Учениками Андреа в живописи были Бернардо Нелло ди Джованни Фалькони, пизанец, расписавший много досок в Пизанском соборе, и Томмазо ди Марко, флорентинец, исполнивший помимо многих других вещей в 1392 году доску, которая на перегородке церкви Сант Антонио в Пизе.

После смерти Андреа его брат Якопо, занимавшийся, как было сказано, скульптурой и архитектурой, в 1328 году заложил и выстроил башню и ворота Сан Пьеро Гаттолини, и говорят, что его рукой выполнены четыре каменных позолоченных льва, поставленных по четырем углам главного флорентийского дворца. Работа эта сильно порицалась за то, что львы были поставлены по своим местам неудачно, образуя более тяжелую, чем надлежало, нагрузку, и многие предпочитали, чтобы названные львы были сделаны из листовой меди полыми и позолочены на огне, так как, будучи поставлены на то же место, они оказались бы гораздо менее тяжелыми и более прочными. Говорят также, что его же рукой выполнена круглая позолоченная скульптура коня, что в Санта Мариа дель Фьоре, над дверью, ведущей в братство св. Зиновия; она, как полагают, находится там в память Пьетро Фарнезе, флорентийского капитана; однако, не зная об этом другого, настаивать на этом не буду. В те же времена Мариотто, племянник Андреа, выполнил во Флоренции фреской Рай в Сан Микеле Бисдомини на Виа де'Серви и доску с Благовещением, что над алтарем, а для моны Чечилии да Босколи – другую доску со многими фигурами, находящуюся в той же церкви неподалеку от дверей.

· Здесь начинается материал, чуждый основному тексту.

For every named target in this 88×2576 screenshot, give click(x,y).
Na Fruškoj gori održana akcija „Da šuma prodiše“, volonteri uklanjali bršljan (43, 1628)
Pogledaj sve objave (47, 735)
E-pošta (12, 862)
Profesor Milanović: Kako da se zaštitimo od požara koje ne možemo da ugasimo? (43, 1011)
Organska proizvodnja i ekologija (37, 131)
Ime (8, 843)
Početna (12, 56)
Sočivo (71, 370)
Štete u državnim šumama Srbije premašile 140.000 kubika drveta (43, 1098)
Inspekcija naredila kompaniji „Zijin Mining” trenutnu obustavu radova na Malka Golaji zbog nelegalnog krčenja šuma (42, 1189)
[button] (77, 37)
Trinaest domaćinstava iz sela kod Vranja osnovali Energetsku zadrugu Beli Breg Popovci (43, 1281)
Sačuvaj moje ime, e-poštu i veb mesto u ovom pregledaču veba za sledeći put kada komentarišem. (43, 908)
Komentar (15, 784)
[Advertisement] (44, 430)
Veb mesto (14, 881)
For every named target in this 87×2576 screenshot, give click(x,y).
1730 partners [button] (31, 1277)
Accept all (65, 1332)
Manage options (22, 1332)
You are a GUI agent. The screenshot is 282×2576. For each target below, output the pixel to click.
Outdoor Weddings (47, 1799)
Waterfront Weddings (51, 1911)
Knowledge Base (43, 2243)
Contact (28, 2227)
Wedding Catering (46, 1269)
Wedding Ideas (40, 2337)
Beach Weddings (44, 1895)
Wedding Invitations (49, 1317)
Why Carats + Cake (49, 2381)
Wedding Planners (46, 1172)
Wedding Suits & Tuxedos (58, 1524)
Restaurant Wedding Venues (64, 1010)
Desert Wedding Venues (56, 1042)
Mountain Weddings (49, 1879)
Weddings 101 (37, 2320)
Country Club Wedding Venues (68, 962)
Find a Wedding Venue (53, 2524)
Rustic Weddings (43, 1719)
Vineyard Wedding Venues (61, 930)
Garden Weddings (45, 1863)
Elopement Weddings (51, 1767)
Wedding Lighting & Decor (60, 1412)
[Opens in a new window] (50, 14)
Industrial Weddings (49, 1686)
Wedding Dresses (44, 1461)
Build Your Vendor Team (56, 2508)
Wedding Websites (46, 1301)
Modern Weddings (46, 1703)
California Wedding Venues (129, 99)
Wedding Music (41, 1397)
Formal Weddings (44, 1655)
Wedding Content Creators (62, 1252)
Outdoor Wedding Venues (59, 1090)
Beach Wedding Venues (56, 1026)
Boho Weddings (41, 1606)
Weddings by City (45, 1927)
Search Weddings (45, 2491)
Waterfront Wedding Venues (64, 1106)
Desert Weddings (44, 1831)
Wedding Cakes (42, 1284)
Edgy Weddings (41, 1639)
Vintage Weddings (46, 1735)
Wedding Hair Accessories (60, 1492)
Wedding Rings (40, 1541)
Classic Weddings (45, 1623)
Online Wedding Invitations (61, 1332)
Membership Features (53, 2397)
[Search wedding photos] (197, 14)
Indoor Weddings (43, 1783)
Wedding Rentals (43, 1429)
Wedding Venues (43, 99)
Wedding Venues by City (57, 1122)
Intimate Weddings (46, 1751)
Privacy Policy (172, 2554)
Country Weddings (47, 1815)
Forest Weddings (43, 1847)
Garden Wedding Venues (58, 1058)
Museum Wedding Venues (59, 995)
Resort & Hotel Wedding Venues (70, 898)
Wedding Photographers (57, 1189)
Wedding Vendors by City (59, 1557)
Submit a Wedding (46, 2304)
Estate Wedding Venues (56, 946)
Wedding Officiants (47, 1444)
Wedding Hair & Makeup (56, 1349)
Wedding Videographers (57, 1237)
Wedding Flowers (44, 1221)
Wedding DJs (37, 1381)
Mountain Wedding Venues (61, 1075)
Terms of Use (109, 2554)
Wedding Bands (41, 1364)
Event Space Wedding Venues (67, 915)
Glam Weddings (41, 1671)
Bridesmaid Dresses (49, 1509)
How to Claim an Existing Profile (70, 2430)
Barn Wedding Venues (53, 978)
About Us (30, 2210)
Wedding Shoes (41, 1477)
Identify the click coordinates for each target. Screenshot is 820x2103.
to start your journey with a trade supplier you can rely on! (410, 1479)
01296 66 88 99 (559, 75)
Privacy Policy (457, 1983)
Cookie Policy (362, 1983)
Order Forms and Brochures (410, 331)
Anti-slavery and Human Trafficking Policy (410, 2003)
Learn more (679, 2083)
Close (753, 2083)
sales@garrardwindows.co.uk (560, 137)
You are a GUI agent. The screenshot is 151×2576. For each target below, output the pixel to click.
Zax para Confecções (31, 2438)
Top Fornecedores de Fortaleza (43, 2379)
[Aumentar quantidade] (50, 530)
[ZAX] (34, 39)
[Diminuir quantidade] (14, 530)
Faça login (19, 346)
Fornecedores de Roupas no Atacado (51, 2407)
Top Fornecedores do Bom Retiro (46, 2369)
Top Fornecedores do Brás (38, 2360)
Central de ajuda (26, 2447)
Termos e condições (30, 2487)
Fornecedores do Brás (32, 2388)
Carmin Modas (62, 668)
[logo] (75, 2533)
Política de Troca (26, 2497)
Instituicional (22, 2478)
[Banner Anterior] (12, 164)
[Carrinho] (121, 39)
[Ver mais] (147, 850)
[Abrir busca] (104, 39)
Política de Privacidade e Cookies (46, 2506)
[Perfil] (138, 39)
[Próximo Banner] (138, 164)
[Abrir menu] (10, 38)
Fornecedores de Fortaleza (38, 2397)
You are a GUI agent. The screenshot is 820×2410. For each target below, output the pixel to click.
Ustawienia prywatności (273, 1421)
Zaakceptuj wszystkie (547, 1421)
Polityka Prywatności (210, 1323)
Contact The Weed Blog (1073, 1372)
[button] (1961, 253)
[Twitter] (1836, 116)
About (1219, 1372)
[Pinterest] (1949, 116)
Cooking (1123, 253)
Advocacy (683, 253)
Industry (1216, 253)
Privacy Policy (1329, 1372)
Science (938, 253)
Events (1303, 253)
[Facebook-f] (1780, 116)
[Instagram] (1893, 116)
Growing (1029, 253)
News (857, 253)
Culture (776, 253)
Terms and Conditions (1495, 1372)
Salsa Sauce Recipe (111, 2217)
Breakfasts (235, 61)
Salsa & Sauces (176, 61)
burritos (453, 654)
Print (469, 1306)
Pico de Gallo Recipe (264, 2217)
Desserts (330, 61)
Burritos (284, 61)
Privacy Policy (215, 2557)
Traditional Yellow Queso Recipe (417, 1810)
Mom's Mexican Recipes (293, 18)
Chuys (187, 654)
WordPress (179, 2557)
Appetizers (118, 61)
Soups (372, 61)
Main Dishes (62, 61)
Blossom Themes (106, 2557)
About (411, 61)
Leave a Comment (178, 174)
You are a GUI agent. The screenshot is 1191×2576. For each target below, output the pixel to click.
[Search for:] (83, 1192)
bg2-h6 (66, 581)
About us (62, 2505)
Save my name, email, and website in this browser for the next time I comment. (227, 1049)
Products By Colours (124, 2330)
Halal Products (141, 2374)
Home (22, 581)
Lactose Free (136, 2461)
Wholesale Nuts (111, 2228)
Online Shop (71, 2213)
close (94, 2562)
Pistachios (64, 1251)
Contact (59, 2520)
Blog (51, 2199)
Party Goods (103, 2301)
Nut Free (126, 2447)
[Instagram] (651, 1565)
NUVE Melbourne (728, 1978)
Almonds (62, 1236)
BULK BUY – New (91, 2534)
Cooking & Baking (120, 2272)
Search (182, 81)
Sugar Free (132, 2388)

Но из всех учеников Орканьи не было никого превосходнее, чем Франческо Траини, выполнившего для одного из синьоров из семейства Коша, погребенного в Пизе, в капелле Св. Доминика церкви Санта Катерина, на доске стоящего св. Доминика, высотой в два с половиной локтя на золотом поле с шестью окружающими его историями из его жития, очень живыми, яркими и отличными по колориту. И в той же церкви он расписал в капелле Св. Фомы Аквинского доску темперой с прихотливыми выдумками, весьма одобренными; в середине сидит названный св. Фома, написанный с натуры; я говорю «с натуры», ибо местные братья привезли его образ из аббатства в Фоссануова, где он скончался в 1323 году. Внизу вокруг св. Фомы, сидящего в воздухе с несколькими книгами в руках, просвещающими своими лучами и сиянием христианский народ, стоит на коленях множество всяких ученых и духовных лиц, епископов, кардиналов и пап, среди которых изображен и папа Урбан VI. В ногах у св. Фомы стоят Савеллий, Арий и Аверроэс и другие еретики и философы со своими книгами, разорванными на клочки. Названная же фигура св. Фомы помещена между Платоном, показывающим ему Тимея, и Аристотелем, показывающим Этику. Наверху – Иисус Христос, равным образом в воздухе, среди четырех евангелистов, благословляет св. Фому и как бы ниспосылает ему Святого Духа, исполняя его им и своей благодатью. Когда работа эта была закончена, она принесла и честь, и славу величайшую Франческо Траини, намного превзошедшему в ней учителя своего Андреа колоритом, цельностью и замыслом.

В своих рисунках названный Андреа был весьма тщателен, как это можно видеть в нашей Книге.